TEXTAUSZUG:
=-=-=-=-=
ATtiny13-Mutteruhr
von Ralf Beesner, DK5BU
Elektronik-Labor Projekte AVR
Allein unter Nicht-Elektronikern
In
der Firma wird man von Kolleginnen und Kollegen ja auch gern zu
Elektronikproblemen aus dem privaten Bereich befragt. Neulich kam ein
Kollege mit einer TN (Telefonbau+Normalzeit)-Tochteruhr in
Sahnetortengröße; sie hatte ihn zwar nichts gekostet; er war
aber ziemlich enttäuscht, als sie nach Anlegen von 12 V
Gleichspannung nur einmal zuckte, statt loszulaufen.
Ich wusste
auch nur, dass die Dinger externe Minutenimpulse von einer Mutteruhr
erwarten. Hässlicherweise sind das keine Gleichstromimpulse mit 12
V bzw. 24 V, sondern beim Ausprobieren stellte ich fest, dass die
Minutenimpulse mit jeweils wechselnder Polarität angelegt werden
müssen. Wikipedia beschreibt das Funktionsprinzip:
http://de.wikipedia.org/wiki/Lavet-Schrittmotor
Mit einem
Mikrocontroller kann man das Problem der Signalerzeugung mit wenigen
Zeilen Bascom-Code erschlagen. Auch die wechselnde Polarität
könnte man einfachst erzeugen, wenn man die Uhr mit ihren beiden
Anschlüssen an zwei Portpins legt und diese immer wechselseitig
auf High und Low legt. Leider läuft die Uhr nicht mit 5 V, sondern
wird erst bei 7 V oder 8 V lebendig; darum wird es dann doch
komplizierter.
Die "phantasielose" Lösung wäre die
Verwendung eines Netzteils mit zwei Betriebsspannungen (5 V und 12 V)
=-=-=-=-=
DATENAUSZUG:
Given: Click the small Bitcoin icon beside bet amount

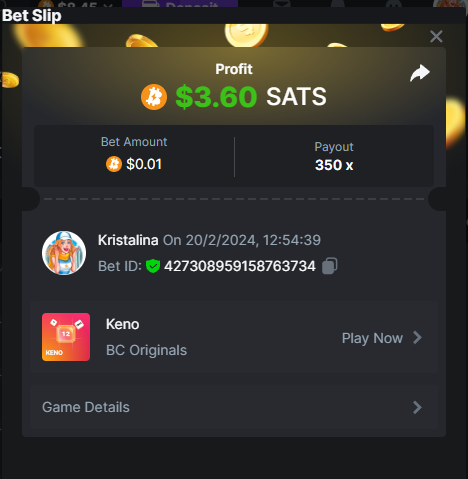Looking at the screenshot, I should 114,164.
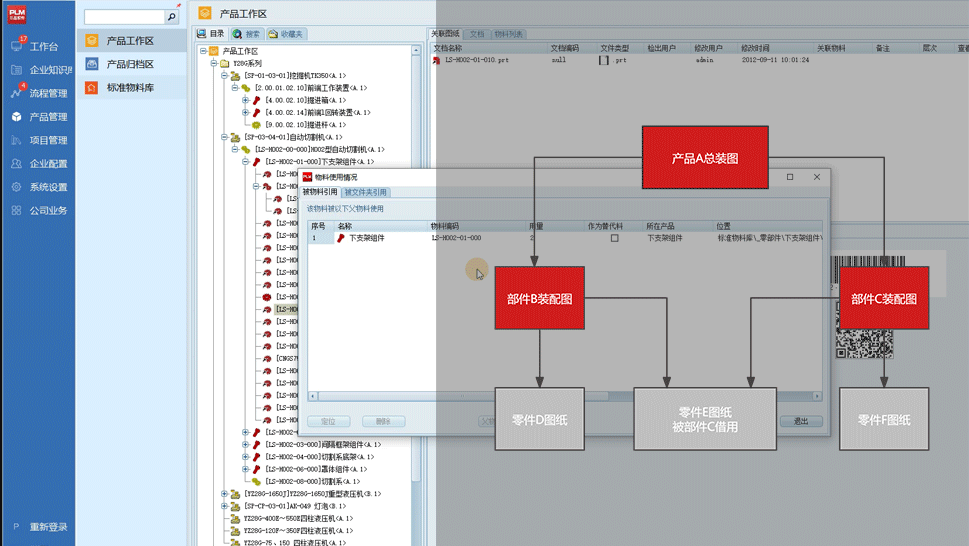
=-=-=-=-=
ARBEITSAUFTRÄGE:
**1.** Nenne alle verschiedenen Spannungswerte, die im Textauszug vorkommen.
**2.** Übertrage aus dem Textauszug wortgetreu den Abschnitt zwischen „ATtiny13-Mutteruhr“ und „zuckte, statt loszulaufen.“, beide eingeschlossen.

VOLLSTÄNDIGE LÖSUNGEN:
**1.** 5 V, 7 V, 8 V, 12 V, 24 V

**2.**
ATtiny13-Mutteruhr
von Ralf Beesner, DK5BU
Elektronik-Labor Projekte AVR
Allein unter Nicht-Elektronikern
In
der Firma wird man von Kolleginnen und Kollegen ja auch gern zu
Elektronikproblemen aus dem privaten Bereich befragt. Neulich kam ein
Kollege mit einer TN (Telefonbau+Normalzeit)-Tochteruhr in
Sahnetortengröße; sie hatte ihn zwar nichts gekostet; er war
aber ziemlich enttäuscht, als sie nach Anlegen von 12 V
Gleichspannung nur einmal zuckte, statt loszulaufen.